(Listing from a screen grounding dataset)
— start —
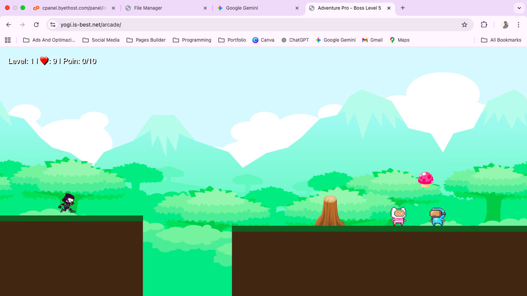This screenshot has width=527, height=296.
Task: Open ChatGPT from the bookmarks bar
Action: pos(295,40)
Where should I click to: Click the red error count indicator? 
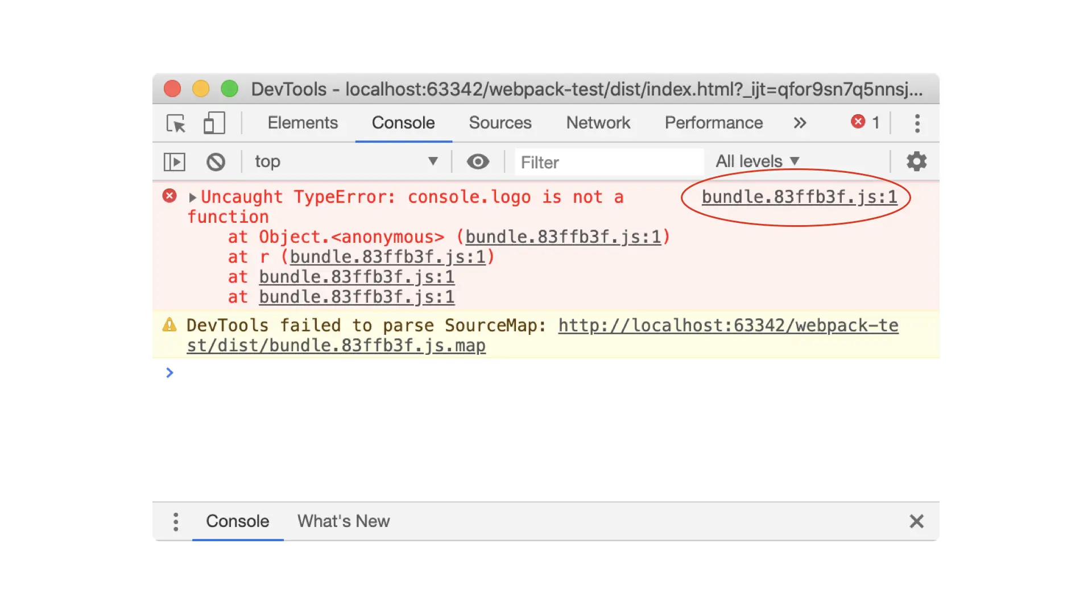coord(865,122)
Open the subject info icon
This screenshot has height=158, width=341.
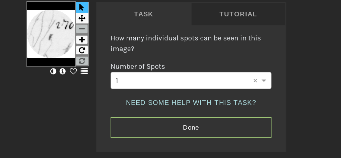point(63,71)
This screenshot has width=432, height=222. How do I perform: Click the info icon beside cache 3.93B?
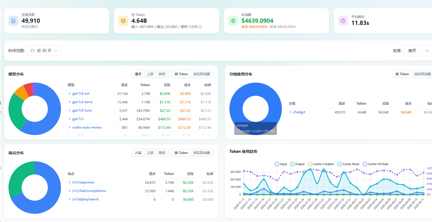tap(200, 27)
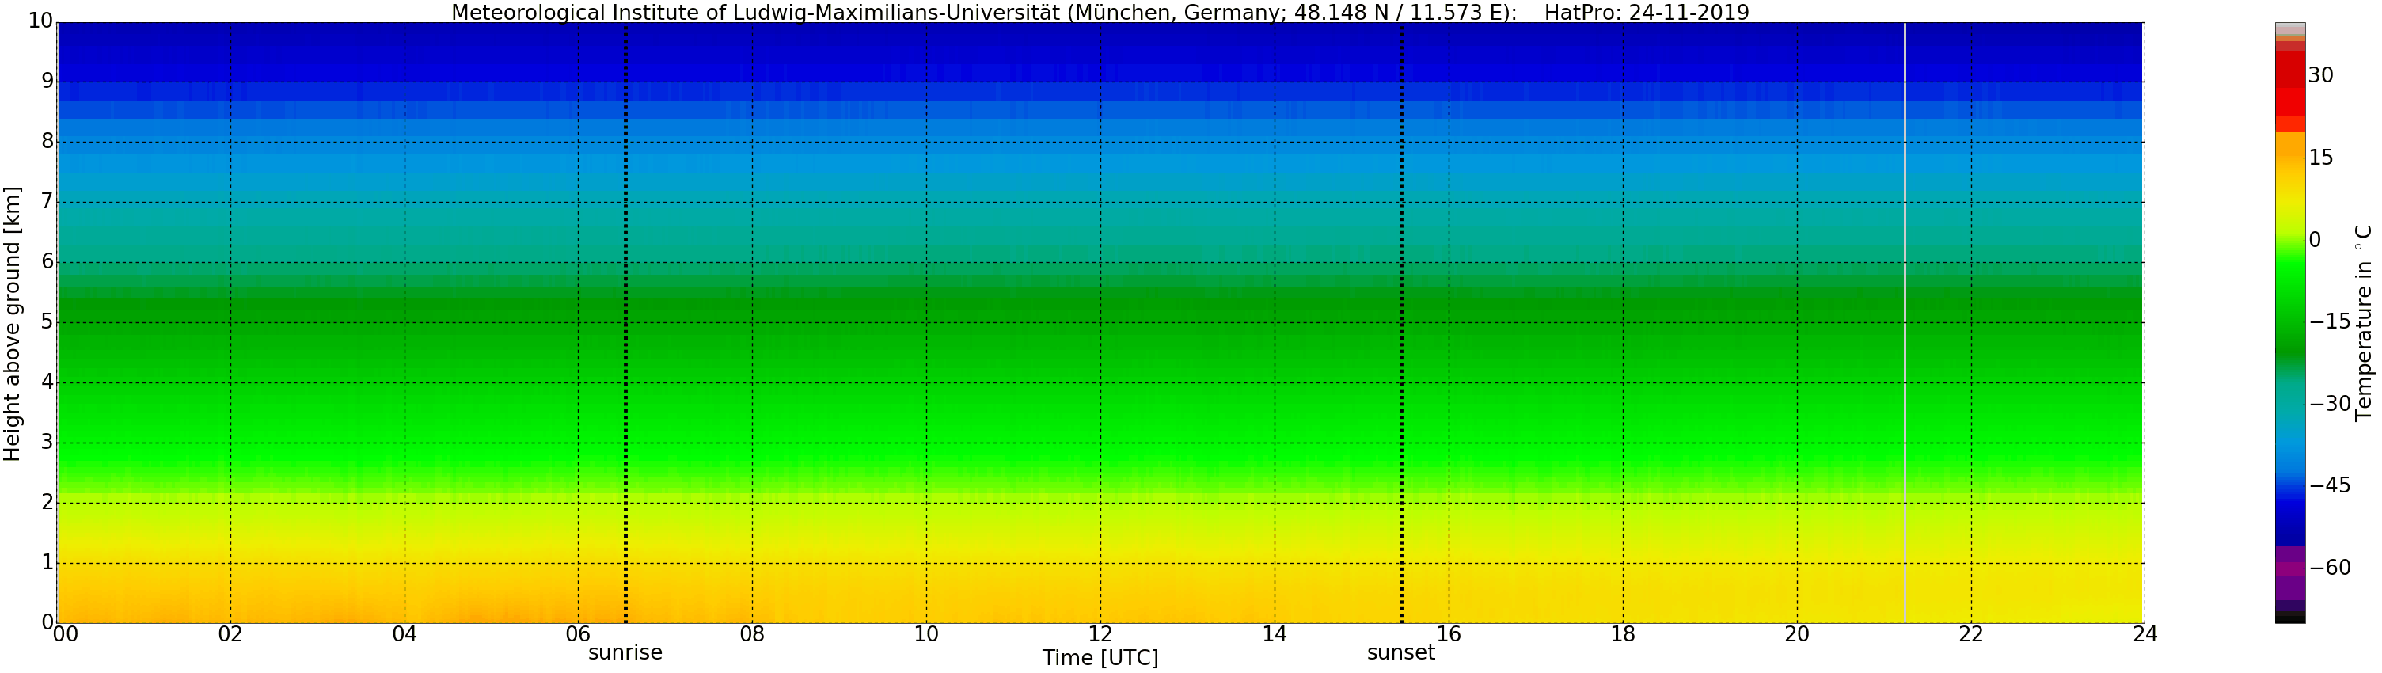The width and height of the screenshot is (2382, 673).
Task: Click the black bottom end of the colorbar
Action: pos(2290,618)
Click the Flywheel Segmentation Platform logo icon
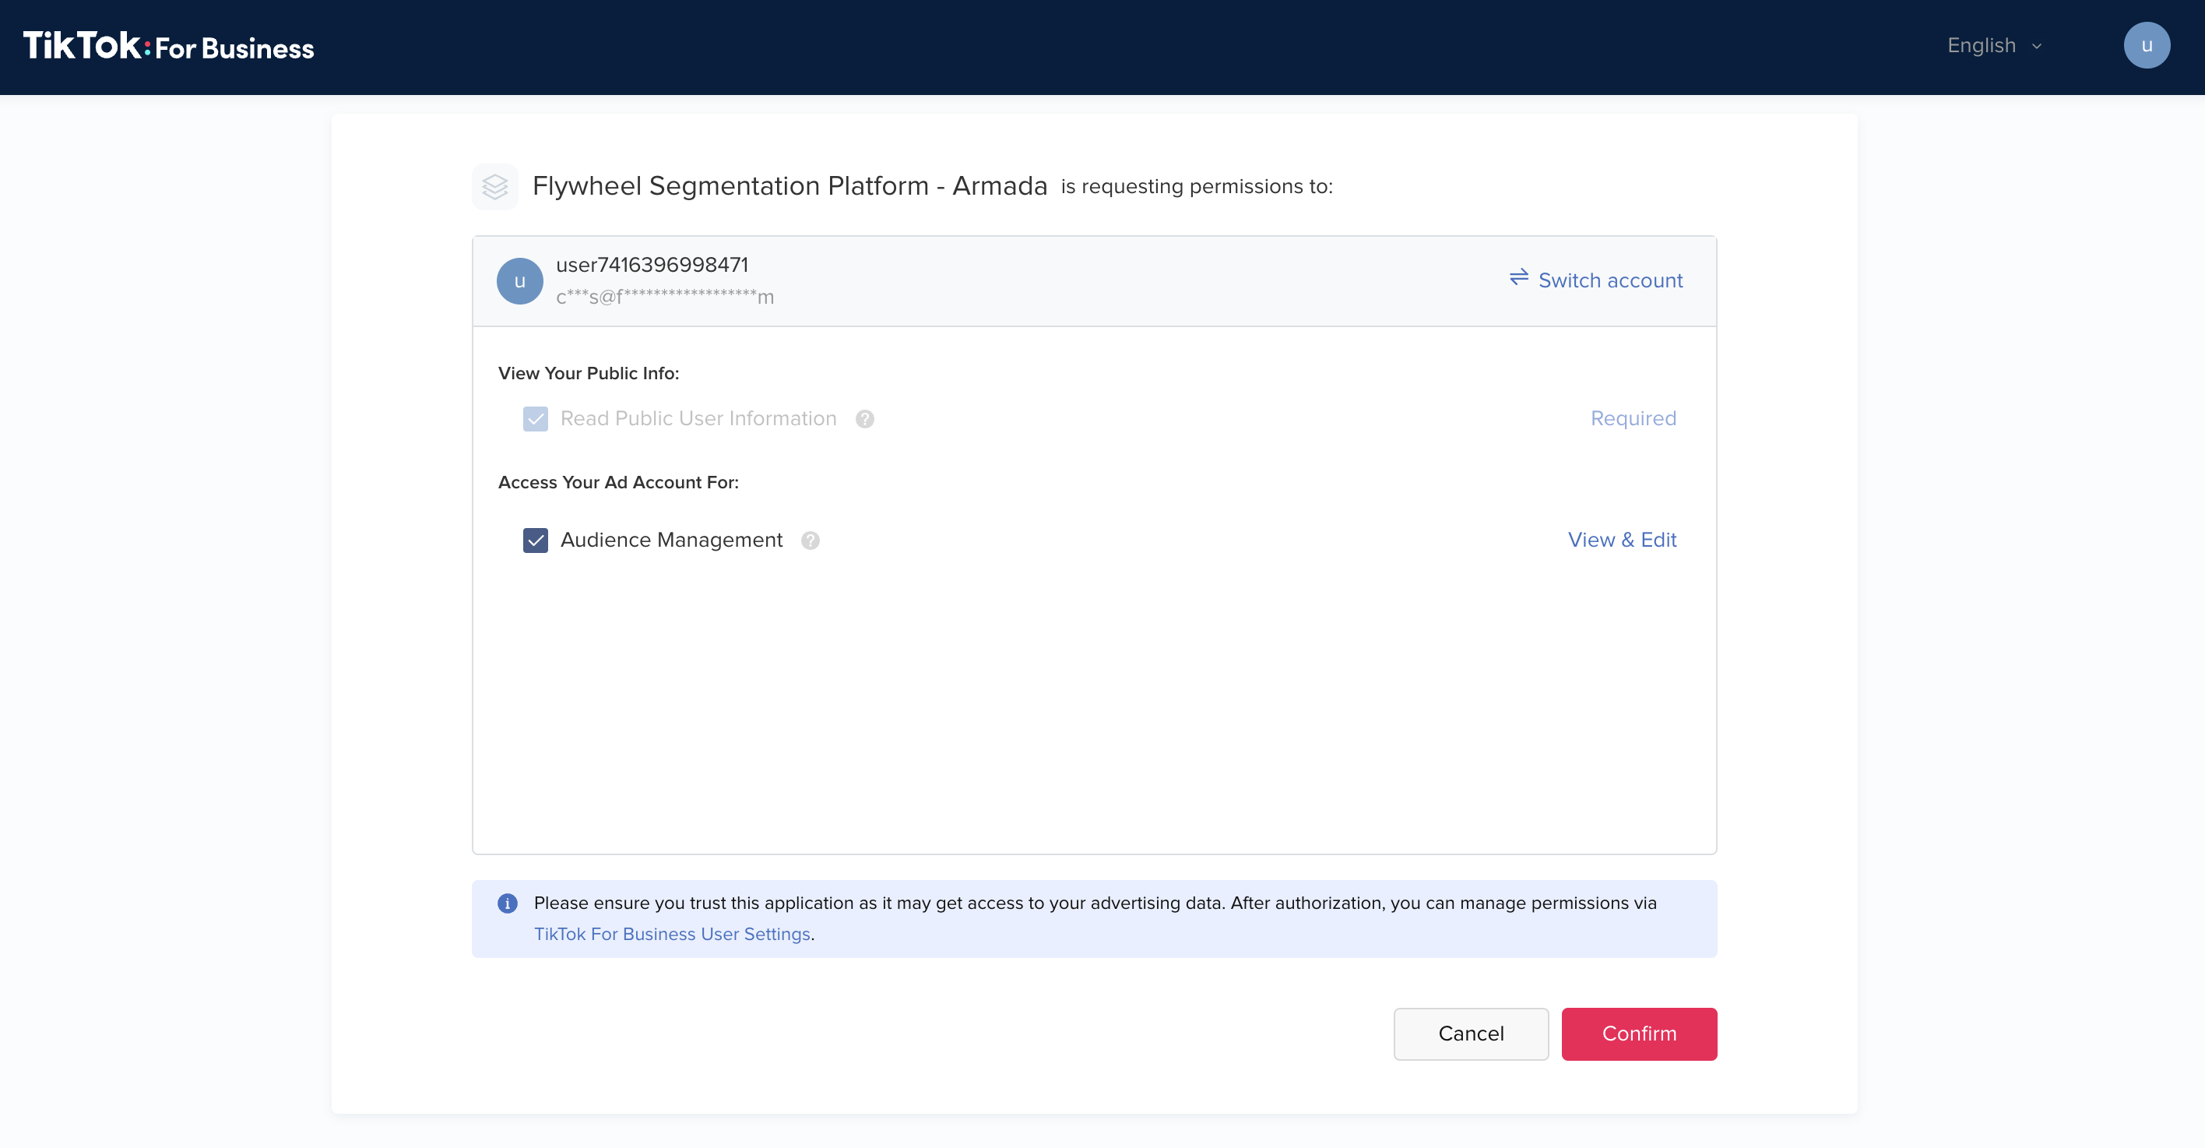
— end —
Please recast every line of the listing above as a JSON list of strings, one string per line, leaving out blank lines and the pictures.

[
  "This screenshot has width=527, height=296.",
  "Task: Open ChatGPT from the bookmarks bar",
  "Action: pos(295,40)",
  "Where should I click to: Click the red error count indicator? ",
  "coord(865,122)",
  "Open the subject info icon",
  "This screenshot has height=158, width=341.",
  "point(63,71)",
  "This screenshot has width=432, height=222. How do I perform: Click the info icon beside cache 3.93B?",
  "tap(200, 27)",
  "The width and height of the screenshot is (2382, 673).",
  "Task: Click the black bottom end of the colorbar",
  "Action: pos(2290,618)",
  "Click the Flywheel Segmentation Platform logo icon"
]